Copy exactly the line containing "Select the Clean up data folder link" and all the lines that follow it to the end of the records, minus the pictures.

Stored data
┌────────

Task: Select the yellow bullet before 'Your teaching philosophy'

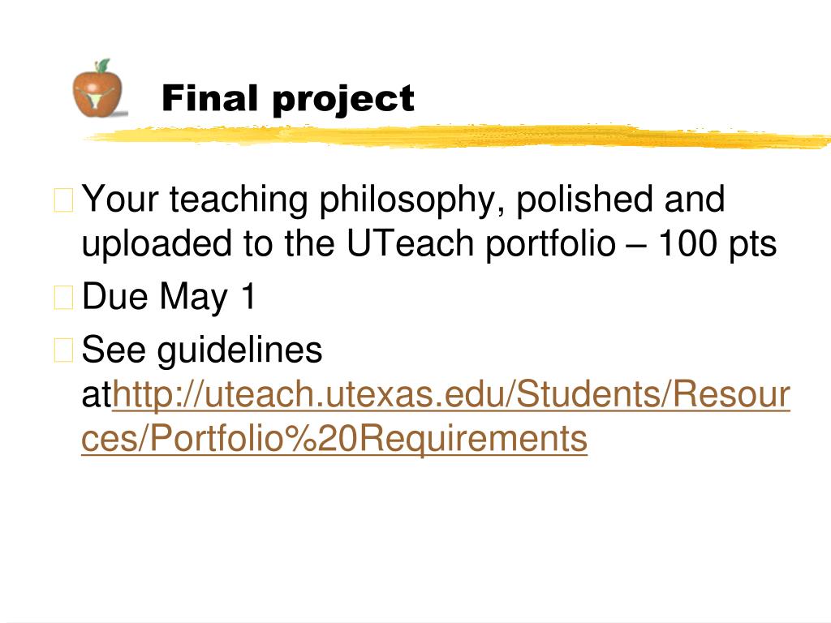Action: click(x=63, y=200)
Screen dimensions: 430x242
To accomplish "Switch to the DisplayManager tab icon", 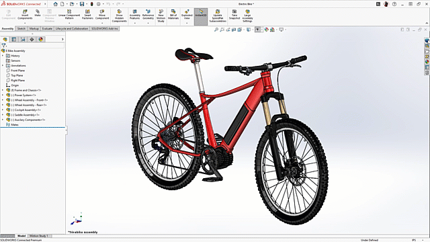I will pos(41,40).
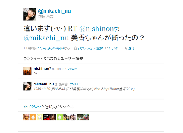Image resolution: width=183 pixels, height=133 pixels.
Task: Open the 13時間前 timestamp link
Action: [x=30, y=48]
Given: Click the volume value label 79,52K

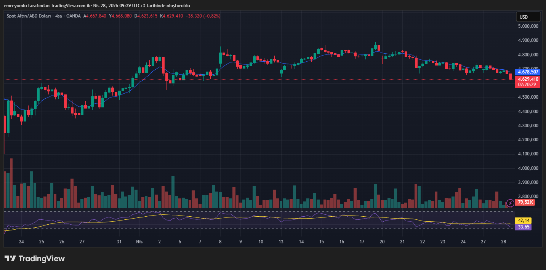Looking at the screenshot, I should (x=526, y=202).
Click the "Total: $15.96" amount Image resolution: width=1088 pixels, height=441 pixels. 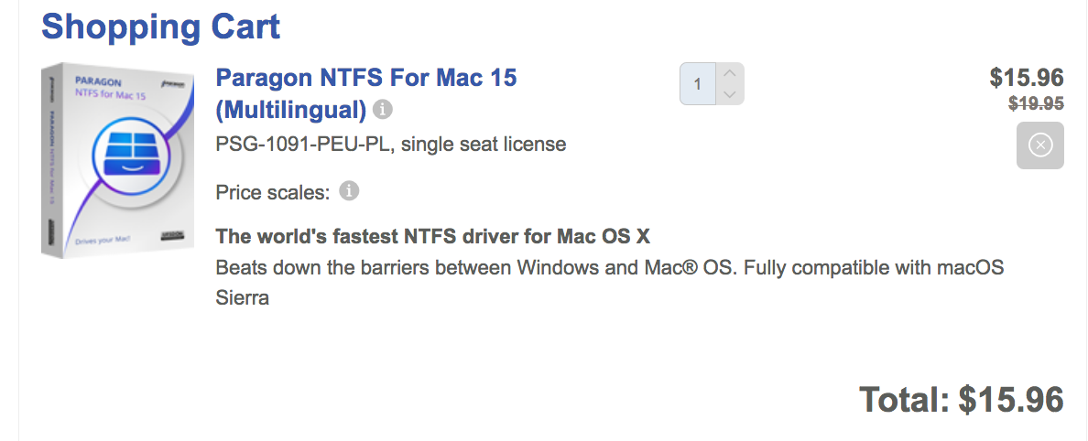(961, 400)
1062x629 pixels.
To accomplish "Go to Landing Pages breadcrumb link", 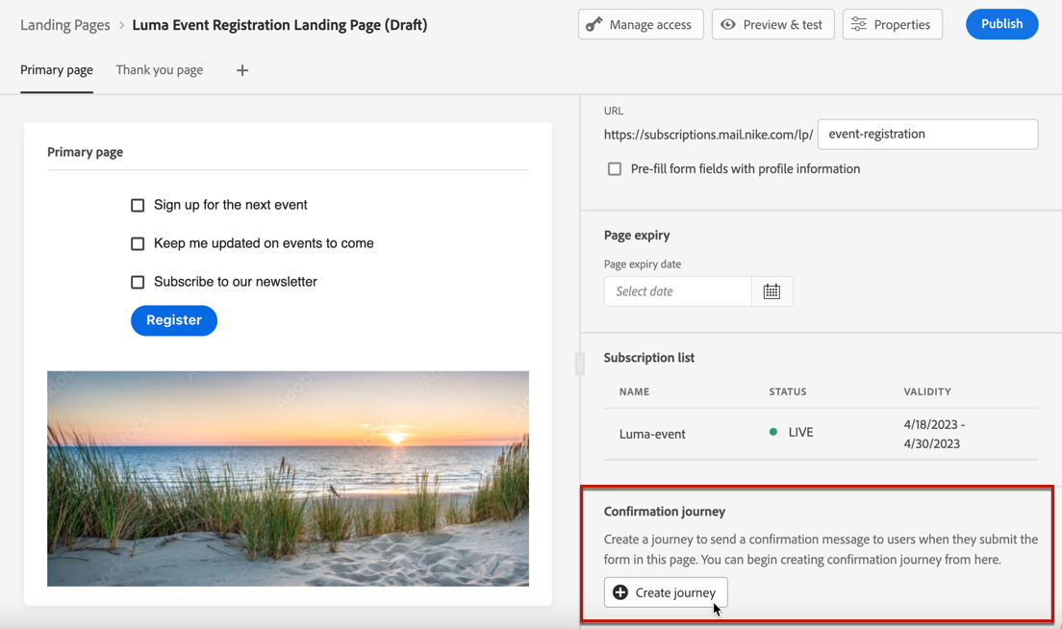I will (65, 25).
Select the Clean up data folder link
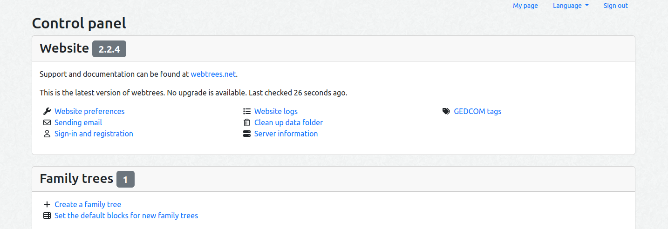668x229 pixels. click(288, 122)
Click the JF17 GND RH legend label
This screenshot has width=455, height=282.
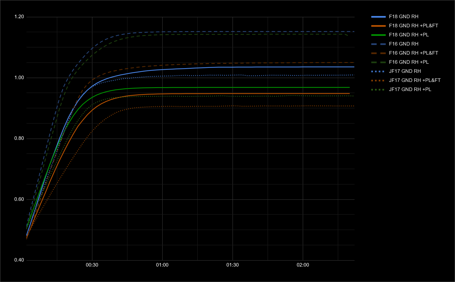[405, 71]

└────────

- _Task result_:
Select the Clean up data folder link
668x229 pixels. click(288, 122)
Click the JF17 GND RH legend label
This screenshot has width=455, height=282.
[405, 71]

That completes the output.